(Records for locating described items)
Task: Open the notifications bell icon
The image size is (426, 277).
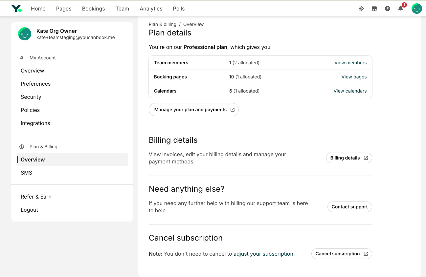Action: [x=401, y=9]
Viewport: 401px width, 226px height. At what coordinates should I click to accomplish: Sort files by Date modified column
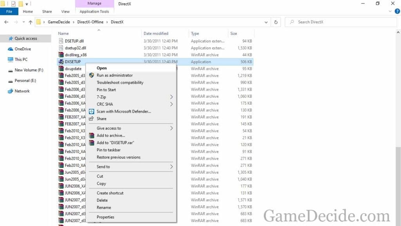tap(156, 33)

Task goal. Rewrite the records above, changing "click" to "press" and leaving everything else as it is. Leave the pictures out.

Result.
Task: Open the notifications bell icon
The image size is (426, 277).
Action: [x=401, y=9]
Viewport: 401px width, 226px height. At what coordinates should I press to accomplish: Sort files by Date modified column
tap(156, 33)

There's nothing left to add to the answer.